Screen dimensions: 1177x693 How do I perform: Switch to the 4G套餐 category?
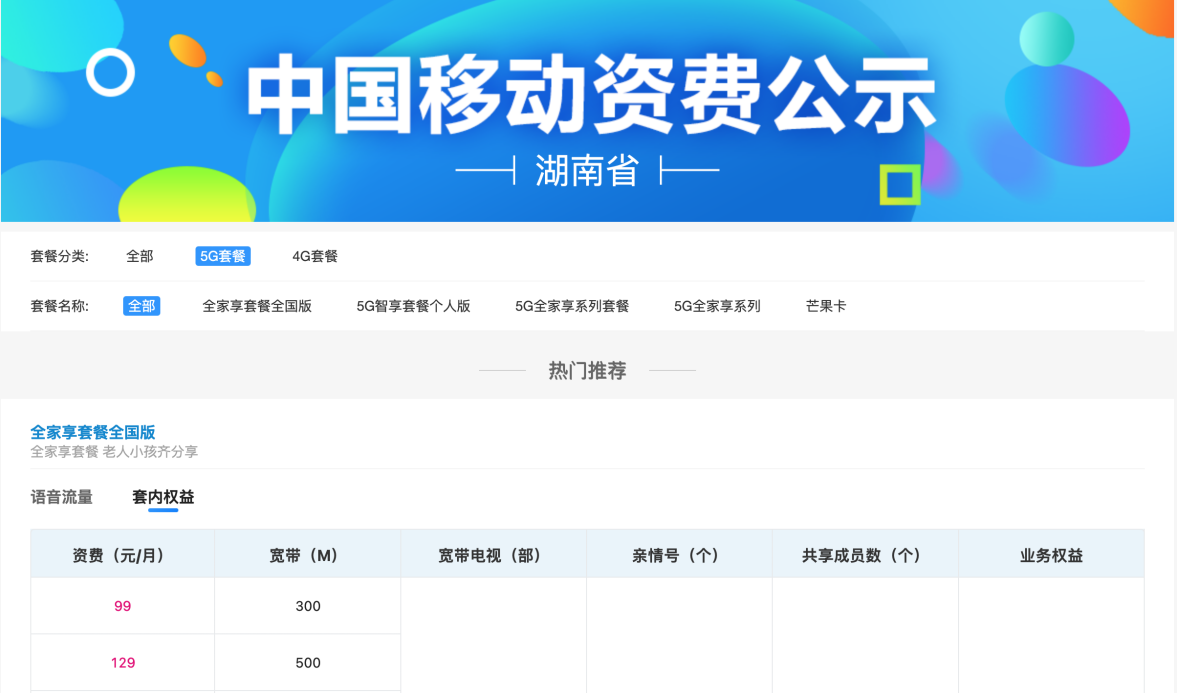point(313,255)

...

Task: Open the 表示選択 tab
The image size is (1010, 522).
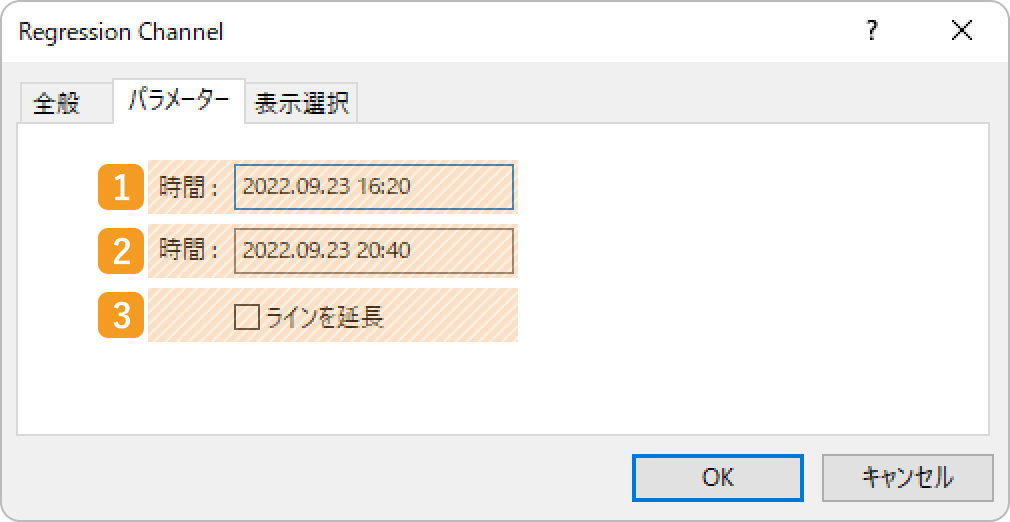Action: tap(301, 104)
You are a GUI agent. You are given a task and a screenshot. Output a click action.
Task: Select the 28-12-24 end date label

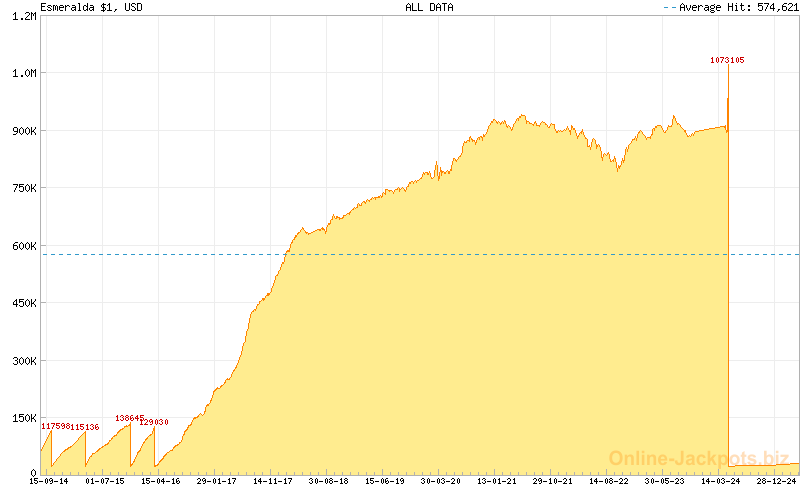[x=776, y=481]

---

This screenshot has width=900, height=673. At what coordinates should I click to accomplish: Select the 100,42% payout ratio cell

Assignment>
Looking at the records above, how many lines include "click"? Please give the number and nothing more.

Response to the exercise>
2